2. Tax evasions, like bribes, are symptoms of circumvention to onerous statutes.

They represent as cost saving measures resorted to by many enterprises in the face of the high costs of doing business largely due to obstructive taxes and the cumbersome compliance costs from the incumbent regulatory regime.

In other words, in most instances, a regime of high taxes is likely to incentivize tax evasion. Thus, it would be inaccurate to link economic liberalization with tax evasion because the cause and effect does not square. Economic liberalization should translate to lower taxes predicated on less dependence on the government.

3. The 50% share of India’s underground economy is emblematic, not of economic liberalization, but of the bureaucratic morass and the oppressive regulatory structures that discourages half of the economy to participate in the legal framework.

Again they are symptoms of people shunning government regulations, which is tantamount to government failure.

Like any process there always will be a transition. This means that the current reforms made by India hasn’t been enough (but should be on path), and that people and the existing institutions, coming from a long rule of statism, has yet to fully assimilate on the benefits of economic freedom premised on the respect for private property and the adherence to the rule of law.

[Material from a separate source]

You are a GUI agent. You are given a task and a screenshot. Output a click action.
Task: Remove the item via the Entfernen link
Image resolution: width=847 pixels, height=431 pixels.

4. Lost government revenues can be seen both ways.

If it is pocketed by government officials then it is likely to be devoted to consumption activities thereby would be considered unproductive and thus have negative implications.

Whereas if lost government revenues gives private enterprises room to expand production or services then it could be seen as having positive effects. Yes, this is the positive aspect of corruption.

Of course one could argue that lost revenues deprives the government to spend for social projects.

But most of social spending itself is questionable.

Aside from the issues of wastage and corruption, most of these so called public goods can be handled better and more efficiently by the private sector.

More importantly, high dependence on social spending is likely to foster a culture of entitlement or parasitism that is unlikely to prompt people to engage in productive activities but in acrimonious partisan politics between political insiders and the outsiders, promote patron-client relations (or crony capitalism) and even nurture criminal or underground activities.

India’s corruption problems isn’t one that hails from economic liberalization but from the vestiges of statism.